Irak : après la libération de Mossoul, les chrétiens ne veulent pas rentrer au pays

Source: FSSPX Actualités

Une statue du Christ dégradée dans une église de Mossoul. Photo prise le 11 avril 2017.

Après 9 mois de combats intenses, l’armée irakienne a hissé le drapeau irakien au-dessus du dernier repaire des terroristes dans la vieille ville de Mossoul, le 9 juillet 2017. Cela signifiait la complète libération de la rive occidentale du Tigre.

Interrogé par le site internet de l’AED (Aide à l’Eglise en Détresse) le 20 juillet, Mgr Petros Mouche l’archevêque syro-catholique de Mossoul, y a vu « un signe d’espoir pour les chrétiens ». L’Etat Islamique (EI) ayant été chassé, il espère à présent que « la mentalité des gens va changer ». Bien que la ville soit totalement détruite, les chrétiens pourraient rentrer. Le prélat irakien reste toutefois prudent : « Pour l’instant, c’est un peu trop tôt. Dans quelques années, peut-être. Ils passeront de temps en temps voir leurs maisons, mais ce n’est pas possible, pour le moment, de s’installer là-bas. »

Dans La Croix du 9 juillet, le président de l’association "Fraternité en Irak", Faraj Benoît Camurat, confirme le grand « traumatisme » des chrétiens. « Et personne ne sait si ces familles pourront reprendre leurs terres ou maisons, dont Daech les a expropriées. La question qu’elles se posent donc est la suivante : faut-il rentrer à Mossoul, ou s’installer dans une ville chrétienne de Ninive ? »
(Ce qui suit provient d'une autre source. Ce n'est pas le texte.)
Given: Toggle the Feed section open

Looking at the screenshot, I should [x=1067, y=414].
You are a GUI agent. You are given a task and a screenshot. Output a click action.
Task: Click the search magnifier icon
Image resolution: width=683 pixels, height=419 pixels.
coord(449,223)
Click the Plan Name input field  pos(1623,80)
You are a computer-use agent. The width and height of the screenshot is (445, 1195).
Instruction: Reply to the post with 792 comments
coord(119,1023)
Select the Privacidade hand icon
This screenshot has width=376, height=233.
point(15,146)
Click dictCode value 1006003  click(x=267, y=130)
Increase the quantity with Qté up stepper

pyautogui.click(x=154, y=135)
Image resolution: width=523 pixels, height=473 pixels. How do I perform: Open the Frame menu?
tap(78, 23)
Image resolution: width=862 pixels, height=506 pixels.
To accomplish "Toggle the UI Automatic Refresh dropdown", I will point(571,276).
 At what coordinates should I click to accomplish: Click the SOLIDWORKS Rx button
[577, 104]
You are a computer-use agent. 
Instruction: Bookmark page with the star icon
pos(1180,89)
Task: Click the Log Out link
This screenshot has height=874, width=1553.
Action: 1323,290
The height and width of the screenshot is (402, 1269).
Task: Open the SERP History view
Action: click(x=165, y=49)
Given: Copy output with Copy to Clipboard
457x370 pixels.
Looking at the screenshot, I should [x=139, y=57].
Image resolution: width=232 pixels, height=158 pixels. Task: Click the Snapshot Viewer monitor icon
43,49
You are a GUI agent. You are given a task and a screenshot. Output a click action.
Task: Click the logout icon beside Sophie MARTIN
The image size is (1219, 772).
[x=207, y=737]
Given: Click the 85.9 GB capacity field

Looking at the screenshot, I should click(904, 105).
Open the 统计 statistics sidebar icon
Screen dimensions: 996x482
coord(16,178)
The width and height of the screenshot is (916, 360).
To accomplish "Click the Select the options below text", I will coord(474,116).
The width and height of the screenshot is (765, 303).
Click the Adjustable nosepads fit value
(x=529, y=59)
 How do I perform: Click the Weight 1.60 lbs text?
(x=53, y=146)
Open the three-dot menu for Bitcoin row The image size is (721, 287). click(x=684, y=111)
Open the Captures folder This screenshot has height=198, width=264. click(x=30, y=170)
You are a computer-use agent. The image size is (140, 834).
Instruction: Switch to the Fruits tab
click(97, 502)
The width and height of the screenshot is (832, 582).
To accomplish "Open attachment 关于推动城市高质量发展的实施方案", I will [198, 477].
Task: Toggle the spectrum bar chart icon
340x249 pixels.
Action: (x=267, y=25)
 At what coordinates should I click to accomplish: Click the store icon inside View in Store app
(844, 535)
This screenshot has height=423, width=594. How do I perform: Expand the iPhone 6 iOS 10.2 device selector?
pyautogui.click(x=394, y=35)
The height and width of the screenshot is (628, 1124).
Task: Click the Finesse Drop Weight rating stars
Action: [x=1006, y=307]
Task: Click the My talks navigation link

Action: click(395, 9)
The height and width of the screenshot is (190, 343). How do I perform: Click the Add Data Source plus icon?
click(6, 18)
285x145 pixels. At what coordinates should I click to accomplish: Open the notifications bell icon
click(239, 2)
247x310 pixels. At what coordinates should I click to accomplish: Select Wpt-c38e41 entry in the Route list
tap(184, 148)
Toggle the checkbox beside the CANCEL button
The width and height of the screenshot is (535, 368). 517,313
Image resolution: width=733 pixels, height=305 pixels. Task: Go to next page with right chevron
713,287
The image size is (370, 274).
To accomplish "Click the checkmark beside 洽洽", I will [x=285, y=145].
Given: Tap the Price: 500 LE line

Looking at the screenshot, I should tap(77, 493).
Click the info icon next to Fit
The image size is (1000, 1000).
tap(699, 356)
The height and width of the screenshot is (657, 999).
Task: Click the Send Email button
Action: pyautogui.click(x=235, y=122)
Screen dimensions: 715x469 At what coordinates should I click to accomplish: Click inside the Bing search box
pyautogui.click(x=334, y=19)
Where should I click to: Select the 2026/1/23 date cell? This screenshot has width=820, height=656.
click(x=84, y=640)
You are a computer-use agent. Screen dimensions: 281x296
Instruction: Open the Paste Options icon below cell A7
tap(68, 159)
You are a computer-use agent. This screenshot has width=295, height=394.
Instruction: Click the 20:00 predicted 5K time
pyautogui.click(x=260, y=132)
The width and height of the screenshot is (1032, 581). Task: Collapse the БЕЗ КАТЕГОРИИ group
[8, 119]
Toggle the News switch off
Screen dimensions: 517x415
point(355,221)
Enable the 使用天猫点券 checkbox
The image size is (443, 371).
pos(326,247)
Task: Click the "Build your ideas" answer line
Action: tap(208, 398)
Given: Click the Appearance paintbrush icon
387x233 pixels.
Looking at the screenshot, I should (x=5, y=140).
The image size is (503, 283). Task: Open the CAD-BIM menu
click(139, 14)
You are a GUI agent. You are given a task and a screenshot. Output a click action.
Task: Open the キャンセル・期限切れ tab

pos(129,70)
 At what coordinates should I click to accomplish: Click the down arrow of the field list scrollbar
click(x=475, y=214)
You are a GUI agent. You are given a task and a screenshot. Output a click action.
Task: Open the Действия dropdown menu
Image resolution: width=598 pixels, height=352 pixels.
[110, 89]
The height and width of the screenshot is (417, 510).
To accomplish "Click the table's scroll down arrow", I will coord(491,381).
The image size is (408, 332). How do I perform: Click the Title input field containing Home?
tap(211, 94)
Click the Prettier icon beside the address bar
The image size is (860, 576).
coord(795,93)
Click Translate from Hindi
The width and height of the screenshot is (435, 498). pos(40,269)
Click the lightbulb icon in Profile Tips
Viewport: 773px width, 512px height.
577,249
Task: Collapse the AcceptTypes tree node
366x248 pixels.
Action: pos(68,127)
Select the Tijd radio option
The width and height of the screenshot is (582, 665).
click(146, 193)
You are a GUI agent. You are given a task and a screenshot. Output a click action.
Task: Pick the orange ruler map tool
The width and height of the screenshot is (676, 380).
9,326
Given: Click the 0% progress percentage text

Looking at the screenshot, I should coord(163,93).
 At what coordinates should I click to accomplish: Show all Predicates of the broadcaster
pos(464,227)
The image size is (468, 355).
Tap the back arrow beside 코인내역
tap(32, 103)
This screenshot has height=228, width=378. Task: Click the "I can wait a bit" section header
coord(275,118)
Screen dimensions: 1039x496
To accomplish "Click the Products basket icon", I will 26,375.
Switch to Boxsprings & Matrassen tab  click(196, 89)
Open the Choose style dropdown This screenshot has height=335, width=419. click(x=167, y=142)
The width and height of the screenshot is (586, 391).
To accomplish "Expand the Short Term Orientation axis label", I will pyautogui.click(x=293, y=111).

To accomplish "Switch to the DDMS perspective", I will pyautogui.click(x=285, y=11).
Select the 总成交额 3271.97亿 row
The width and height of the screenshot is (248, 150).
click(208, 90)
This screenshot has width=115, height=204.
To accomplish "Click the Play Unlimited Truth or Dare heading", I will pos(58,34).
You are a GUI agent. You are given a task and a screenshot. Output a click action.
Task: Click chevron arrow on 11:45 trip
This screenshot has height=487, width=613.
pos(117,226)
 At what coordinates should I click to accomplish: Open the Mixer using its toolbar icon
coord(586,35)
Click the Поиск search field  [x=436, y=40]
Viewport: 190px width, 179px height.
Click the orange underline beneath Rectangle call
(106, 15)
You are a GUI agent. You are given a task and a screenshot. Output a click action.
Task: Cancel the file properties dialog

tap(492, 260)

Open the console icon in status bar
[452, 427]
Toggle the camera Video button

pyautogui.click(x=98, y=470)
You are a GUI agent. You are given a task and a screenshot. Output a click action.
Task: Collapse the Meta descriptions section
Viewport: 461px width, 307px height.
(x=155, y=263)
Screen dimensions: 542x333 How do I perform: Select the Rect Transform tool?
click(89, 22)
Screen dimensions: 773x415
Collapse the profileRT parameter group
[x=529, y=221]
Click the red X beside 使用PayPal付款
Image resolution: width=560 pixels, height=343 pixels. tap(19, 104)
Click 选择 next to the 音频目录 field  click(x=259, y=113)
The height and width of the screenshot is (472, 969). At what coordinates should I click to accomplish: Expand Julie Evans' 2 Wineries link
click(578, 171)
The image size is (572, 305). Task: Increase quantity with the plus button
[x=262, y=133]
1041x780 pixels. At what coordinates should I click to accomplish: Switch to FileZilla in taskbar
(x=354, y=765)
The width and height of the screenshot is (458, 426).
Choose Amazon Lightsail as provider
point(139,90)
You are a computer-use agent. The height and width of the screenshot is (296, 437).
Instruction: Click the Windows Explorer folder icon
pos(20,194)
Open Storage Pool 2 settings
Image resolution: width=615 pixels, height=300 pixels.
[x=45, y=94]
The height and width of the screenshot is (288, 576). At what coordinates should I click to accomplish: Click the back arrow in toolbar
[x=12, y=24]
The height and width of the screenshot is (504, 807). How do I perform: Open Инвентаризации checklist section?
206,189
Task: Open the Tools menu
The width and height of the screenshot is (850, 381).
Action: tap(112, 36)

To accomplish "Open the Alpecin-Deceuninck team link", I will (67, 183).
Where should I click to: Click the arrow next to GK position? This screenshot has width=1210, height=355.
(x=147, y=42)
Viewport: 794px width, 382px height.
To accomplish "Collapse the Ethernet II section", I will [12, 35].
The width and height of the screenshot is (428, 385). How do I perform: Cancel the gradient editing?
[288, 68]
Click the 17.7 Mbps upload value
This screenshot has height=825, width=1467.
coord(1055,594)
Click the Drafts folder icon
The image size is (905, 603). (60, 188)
Pour Haitham Behnam, un ancien habitant de Mossoul chassé par le groupe Etat islamique, la question du retour ne se pose même pas. Aujourd’hui installé à Erbil, dans la région autonome du Kurdistan irakien, il a témoigné à l’AFP (Agence France-Presse) le 21 juillet que « même si on voulait rentrer, on ne pourrait pas ». Il affirme qu’« au cours de ces trois dernières années, il y a eu un lavage de cerveau. Même les enfants sont devenus des Daech, on leur a appris à égorger ». A ses côtés, un musulman originaire de Mossoul et également installé dans le Kurdistan irakien, n’hésite pas à confirmer ces propos : « Moi, si j’étais chrétien, je ne rentrerais pas avant que les habitants ne me prouvent qu’ils sont prêts à m’accepter ». L’AFP relate qu’à la fin des combats, ses parents sont retournés à Mossoul, mais leur maison était occupée par les forces de sécurité. « Les voisins nous ont dit de prendre celle du chrétien, qui se trouve à quatre maisons de la nôtre » Avant de poursuivre : « Dans les mosquées on prêche contre l’EI (...) mais les salafistes estiment que les chrétiens n’ont pas leur place ».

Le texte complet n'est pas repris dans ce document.